Il profilo del terzo uomo e l’identikit della fonte
Le ultime rivelazioni emerse durante la trasmissione Confidential Live su Fanpage.it hanno gettato una nuova luce sull’identità di uno dei protagonisti principali di questa incursione. Una fonte interna ha infatti svelato che il terzo uomo a fare ingresso nei locali della banca è un cinquantenne originario del centro storico di Napoli. Non si tratta di un volto nuovo per la giustizia, bensì di un soggetto già noto alle forze dell’ordine per i suoi precedenti legati a reati simili. L’elemento che ha permesso la sua individuazione informale non è stato il volto, accuratamente travisato da maschere cinematografiche, ma la sua particolare camminata. Questo dettaglio suggerisce che la polizia stia lavorando su rilievi biometrici e analisi del movimento per dare un nome certo a questo criminale di lungo corso. La fonte ha sottolineato come a Napoli esistano soltanto quattro o cinque specialisti capaci di orchestrare e partecipare a un colpo di tale complessità tecnologica e logistica, restringendo drasticamente il cerchio dei sospettati attorno ai nomi più importanti della malavita specializzata in grandi furti.

La logistica del sottosuolo e il ruolo dei basisti
L’analisi della dinamica rivela un’organizzazione suddivisa in due tronconi principali che hanno collaborato per massimizzare l’efficacia dell’azione. Mentre tre malviventi entravano dalla parte superiore, il resto del gruppo, composto da circa sette unità, ha risalito i tunnel sotterranei sbucando direttamente nel caveau. Un aspetto fondamentale per la riuscita dell’operazione è stato il supporto di due basisti strategici. Il primo era posizionato all’interno della banca stessa, pronto a fornire informazioni in tempo reale sui movimenti del personale, mentre il secondo si trovava addirittura nell’azienda che gestisce la rete fognaria cittadina. Questa collaborazione esterna è stata definita vitale, poiché un colpo di questo genere sarebbe impossibile da portare a termine senza una conoscenza enciclopedica dei cunicoli e degli scarichi che corrono sotto il manto stradale.
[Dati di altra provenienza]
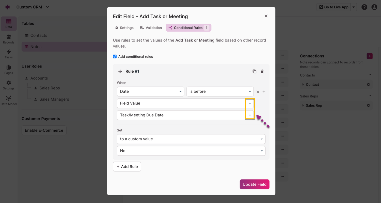The width and height of the screenshot is (381, 203).
Task: Uncheck the Add conditional rules checkbox
Action: coord(115,57)
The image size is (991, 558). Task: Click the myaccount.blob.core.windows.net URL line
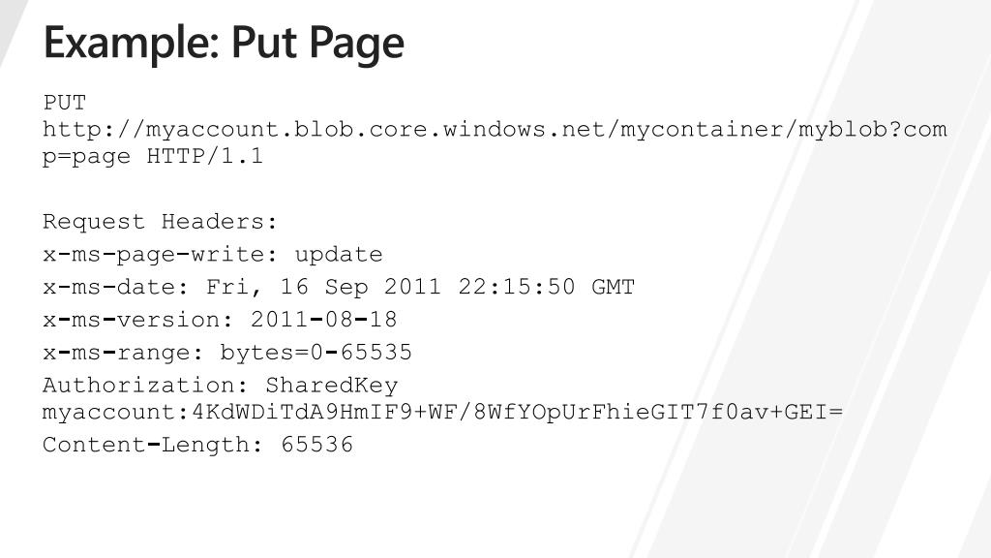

I rapinatori sono rimasti all’interno della struttura per soli cinquanta minuti, un tempo incredibilmente breve se si considera che sono riusciti a svuotare ben cinquanta cassette di sicurezza, agendo con una rapidità che suggerisce la conoscenza preventiva degli obiettivi più ricchi.
Le tecniche di depistaggio e il bottino misterioso
Durante l’assalto, i professionisti del crimine hanno utilizzato ogni trucco per confondere le acque e guadagnare tempo prezioso. Hanno indossato abiti pesanti e tute colorate, utilizzando maschere che riproducevano i volti di noti attori cinematografici, come The Rock, per rendersi irriconoscibili e creare uno stato di shock visivo nei testimoni presenti. Per neutralizzare i sistemi di sicurezza e coprire le loro tracce, hanno spruzzato il contenuto di diversi estintori, riempiendo i locali di una fitta polvere bianca che ha reso difficili i rilievi scientifici immediati. Un altro elemento di grande intelligenza criminale è stato il modo in cui hanno gestito la comunicazione con l’esterno, lasciando credere di essere ancora all’interno della banca e pronti alla trattativa anche quando erano già fuggiti attraverso le fogne. Al momento rimane impossibile quantificare il bottino sottratto, poiché la natura delle cassette di sicurezza garantisce l’anonimato assoluto sul loro contenuto. Solo i proprietari sanno cosa sia effettivamente sparito, rendendo questo colpo uno dei più misteriosi e complessi della storia criminale recente di Napoli.